I will still check pystan.

edit. pystan had less divergences, this is weird

2 Likes

@mitzimorris could you elaborate on why this isn’t a bug? I don’t understand your abbreviated comment closing my bug report. If it were simply about the first sampling iteration, using the initial values, then what am I doing wrong in setting the initial values and wouldn’t you expect just the first few iterations to be divergent? I observe a very high proportion of samples going divergent in the second data & model example I provided.

2 Likes

first off, apologies for the too terse message. I tried to find a better explanation than what I offered. Perhaps the discussion here would be useful: Current state of checkpointing in Stan

this issue comes up alot and it is indeed something we need to figure out.

Hm, as I understand it checkpointing is about achieving capture/reinstatement of all rng states, which if achieved would permit yield identical samples between a run with warmup and sampling together and two runs, one with warmup and one with sampling. However, absent such checkpointing, I expected that capture/reinstatement of at least the inv_metric and step_size, plus use of the final warmup draw as inits, would at least place the sampling run in the typical set with HMC parameters that should yield not-identical-but-roughly-equivalent performance in sampling, as measured by the rate of encountering divergences, ESS, Rhat, etc. But what I observe, particularly with the second data/model I posted on the issue, is that while the combined warmup+sampling runs almost never encounter divergences, the split warmup-then-sampling runs nearly always do, and when they do they have divergences for the majority of samples.

Where is my understanding faulty?

the sampler takes the initial parameter values and tries to use them, but if for some reason
those inits fail to meet constraints, it will try to use other values, therefore it starts in a bad place.
as you don’t do any further adaptation, it continues to have problems.
perhaps @bbbales2 has more insight as to what’s going on in these examples.

This seems like a bug to me. I looked at the scripts earlier and I definitely think it should work and it seems to have worked a couple times earlier in this thread even (here and here). Something going on. Hopefully @mike-lawrence and @ahartikainen figure it out!

But the inits are coming from the final draw of the warmup, so aren’t those guaranteed to meet the model contraints?

if it sometimes works and sometimes doesn’t, then it sounds like it’s hit a difficult model/data combo. there’s a loss of precision when you dump out the draw and then read it back in again. parameter values very close to one are particularly problematic.

for the problematic example, has the chain properly converged during the warmup phase?

I’m using sig_figs=18 during the warmup run

There is a cholesky_factor_corr parameter that, when I look at the summary from a run with warmup-and-sampling done together, has a constant value of 1 in the [1,1] entry, but when I look at the inits and test if they are precisely equal to one, the init value for that entry is.

I think so?

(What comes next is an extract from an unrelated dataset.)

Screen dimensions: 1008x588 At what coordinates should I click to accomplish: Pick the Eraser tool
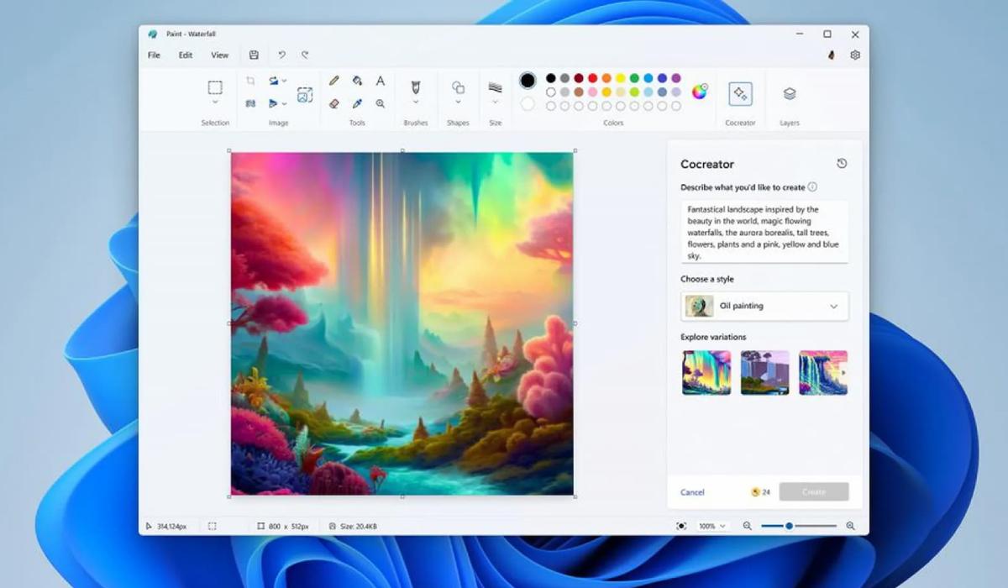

If it weren’t, I’d expect more issues with the runs where I do warmup and sampling together. Also, I still observe the same behaviour when I bump the warmup iterations up to 1e4.

Here’s a gist containing the stan file, the code to generate data and the code to loop over seeds, generating new data and attempting to sample in the two ways for each seed.

Data and model are a standard hierarchical model where there are 10 subjects each observed with common gaussian measurement noise 10 times in each of 2 conditions, and the subjects’ intercept and condition effect are modelled as multivariate normal.

I just ran it for 100 seeds and where only about 5% of traditional runs encounter divergences, 96% of of the two-stage runs had them, and lots of them:

image

In R I used cmdstanr::write_stan_json()

Tried this and I get the same error (and just updated the cmdstanpy bug report to reflect this).

@ahartikainen you can ignore at least the part of this thread where I had trouble using cmdstanpy; turned out I was still using an old version and the latest version runs my examples fine. Starting a loop to confirm that the core issue of increased divergences manifests in cmdstanpy as it does with cmdstanr…

Yup, same behaviour in cmdstanpy as cmdstanr, so seems to be something core to cmdstan itself.